Footwork: The Art of the Invisible Transition
Your six-step is solid. Great. Now the real work begins: making it look effortless and connected to everything else. The giveaway of an intermediate dancer is the visible "shift" between moves—the slight pause, the hand adjustment. You want to erase those seams.
Don’t just run your six-step faster. Play with it. Alternate two rounds at lightning speed with two rounds in slow motion, focusing on perfect weight shifts and keeping your back flat enough to balance a glass of water on it. Then, try threading your leg through on the third step, not as a separate trick, but as a natural extension of the circle. The move should feel like water, not a checklist.
Freezes Are Punctuation, Not Full Stops
A beginner hits a freeze like they’re slamming a book shut. An intermediate dancer arrives at a freeze—it’s a comma, an exclamation point, a moment of suspense in the middle of a sentence.
Take the baby freeze. Instead of just dropping into it, practice flowing into it from a toprock spin, and then exiting directly into a sweep. That single, held shape now has a purpose: it’s a climax or a pivot point. And build your stability. If you can’t hold your chosen freeze for 15 solid seconds without a single wiggle, you’re not ready to perform it. Earn the pause.
Power Moves Are the Reward, Not the Goal
Here’s a truth that saves a lot of injuries: you haven’t earned the right to attempt flares just because you want to. Your body isn’t ready. Power moves are the culmination of strength, momentum, and control you build elsewhere.
Before you even think about a windmill, you need a backspin that feels like a playground slide and a shoulder freeze you could nap in. Condition for the move before you try it. For windmills, that means relentless core work—compression drills, leg lifts—until your center is a powerhouse. Power isn’t about muscling through; it’s about channeling the energy you’ve already mastered in your foundations.

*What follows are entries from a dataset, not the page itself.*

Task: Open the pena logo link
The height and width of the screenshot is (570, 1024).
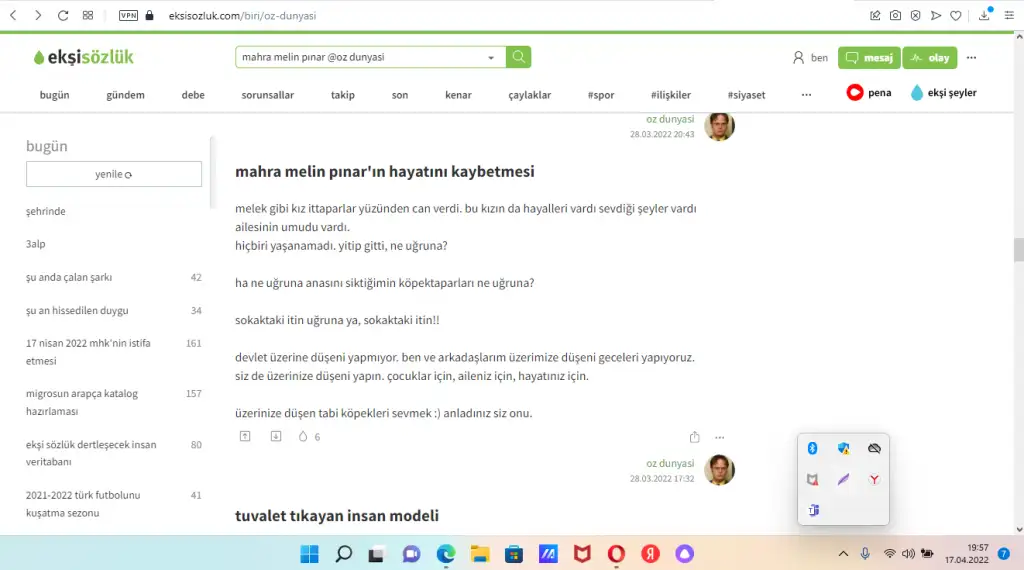Action: click(x=868, y=93)
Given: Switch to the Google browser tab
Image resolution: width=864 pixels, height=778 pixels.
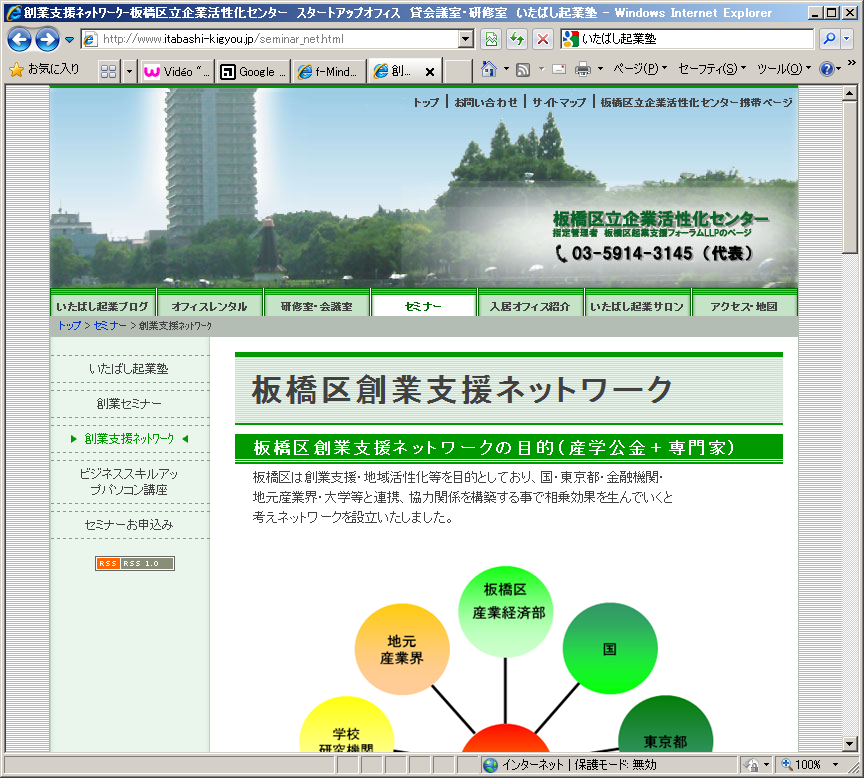Looking at the screenshot, I should click(x=254, y=71).
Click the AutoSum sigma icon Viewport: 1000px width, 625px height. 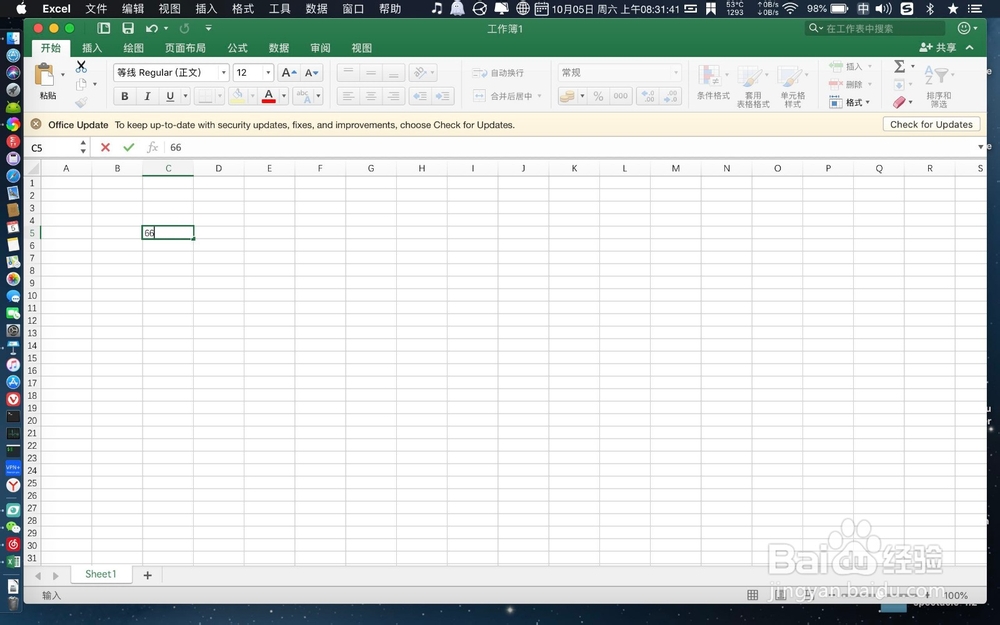click(902, 68)
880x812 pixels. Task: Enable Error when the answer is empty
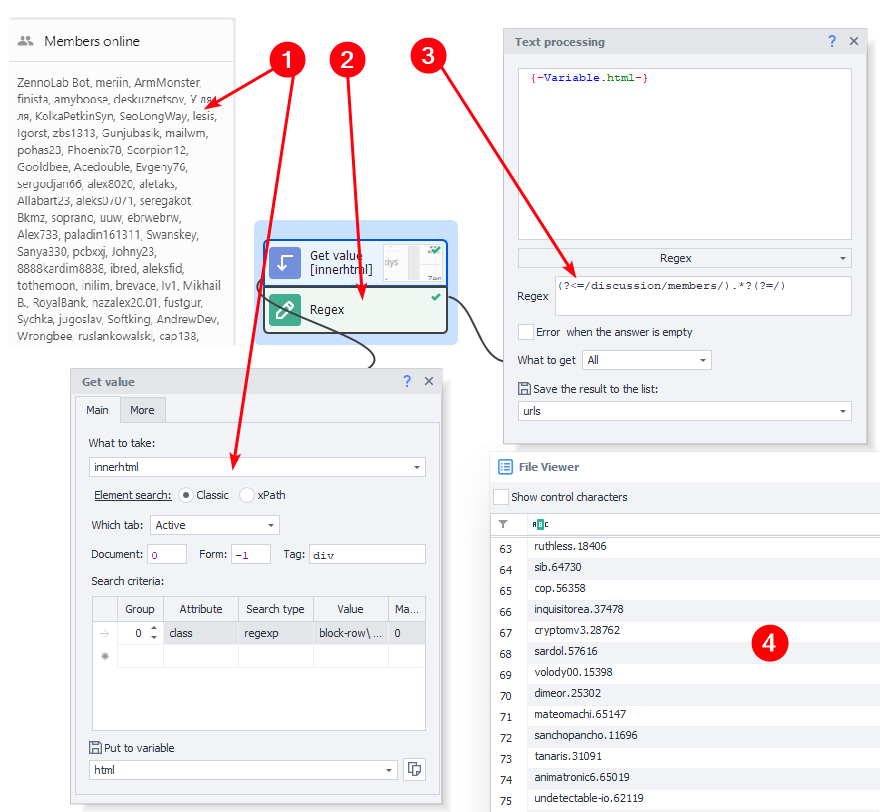coord(526,332)
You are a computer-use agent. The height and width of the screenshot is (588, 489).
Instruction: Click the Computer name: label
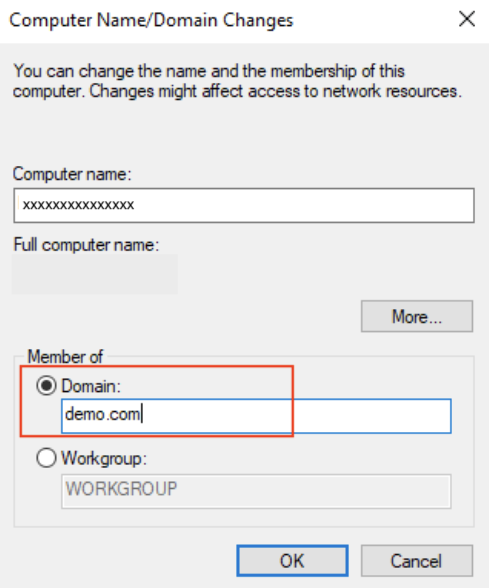(72, 174)
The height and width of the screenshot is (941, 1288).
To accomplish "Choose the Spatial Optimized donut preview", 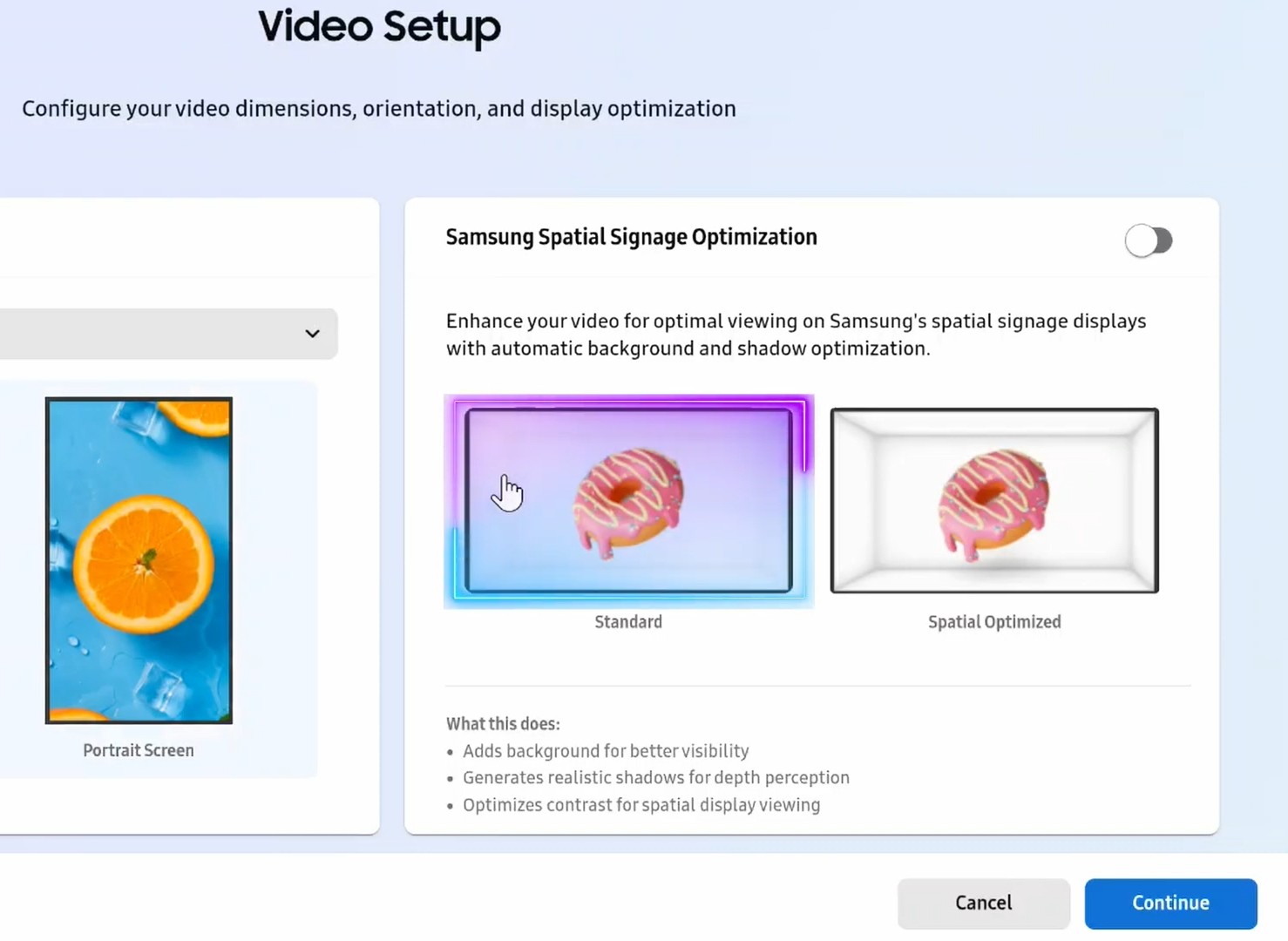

The Cypher Mindset: Have Something to Say
Technique is your vocabulary. Musicality is your voice. The final shift is stepping into the cypher not to prove what you can do, but to express what you’re hearing. Listen for the snare, the bassline, the vocal sample. Let your toprock hit the snares, let your footwork flow with the bass, let a freeze punctuate a sudden silence.
Stop drilling. Start listening. The dancer who moves with the music, who uses their entire range—from a weighted, intentional step to a explosive power move—because the song demands it, is the one everyone remembers. They’re not just executing a round. They’re telling a story.
Now put on your favorite track. Don’t think about combos. Just listen, and answer back.